Forschung im Kampf gegen Informationskatastrophen
Auf dem 1. deutschen Sicherheitsforschungskongress wurde immer wieder der Stellenwert deutlich, den die IT beim Kampf um Sicherheit und gegen neu definierte Bedrohungen wie "Homegrown Terrorism" besitzt.
- Detlef Borchers
Früher strikt eingehaltene Grenzen haben sich verflüchtigt; die Bundeswehr sorgt für die innere Sicherheit in Afghanistan, während sich deutsche Behörden mit dem "Homegrown Terrorism" befassen. In diesem Spannungsfeld soll die Sicherheitsforschung sich neu orientieren, weit weg von der Wehr- und Militärforschung alter Prägung. Dies kann als Fazit des 1. deutschen Sicherheitsforschungskongresses in Karlsruhe gezogen werden.

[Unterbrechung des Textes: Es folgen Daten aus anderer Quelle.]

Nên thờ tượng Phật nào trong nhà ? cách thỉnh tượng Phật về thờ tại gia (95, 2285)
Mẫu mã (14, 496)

Zu Beginn des Kongresses hatte Forschungsministerin Schavan darauf aufmerksam gemacht, dass neue Mittel fließen werden, wenn die Forschung neue Wege geht. Schavan forderte dabei einen "systemischen Ansatz", der auch Erkenntnisse aus den Sozialwissenschaften einbezieht. Wie sonst kann man die wachsende "Gefahr des Homegrown Terrorism, also im Land aufgewachsener und scheinbar integrierter Personen, die sich gewaltbereit dem islamistischen Terrorismus zuwenden" erklären, mit der Konrad Freiberg von der Gewerkschaft der Polizei die Verschärfung der Anti-Terrorgesetze begrüßt? Die neue "Priorisierung nach Kritikalität", die Jürgen Beyerer vom Fraunhofer Institut für Informations- und Datenverarbeitung in seinem Referat zur Systemtheorie in der Sicherheitsforschung forderte, erinnerte stark an die vernetzte Operationsführung, wie sie die Bundeswehr definiert. Weil im Deutschen der Begriff Sicherheit eher verschwommen ist, hantierte Beyerer mit englischen Begriffen. Safety ist demnach die Informationshoheit, während Security als Informationsüberlegenheit definiert werden kann: Sicher sind wir Beyerer zufolge dann, wenn aus der Informationsgewinnung zahlreicher Sensoren und Effektoren jederzeit ein dynamisches Lagebild gewonnen werden kann, das nach vordefinierten Schadensmodellen "automatisch generierte Optimalentscheidungen" zur Verfügung stellt.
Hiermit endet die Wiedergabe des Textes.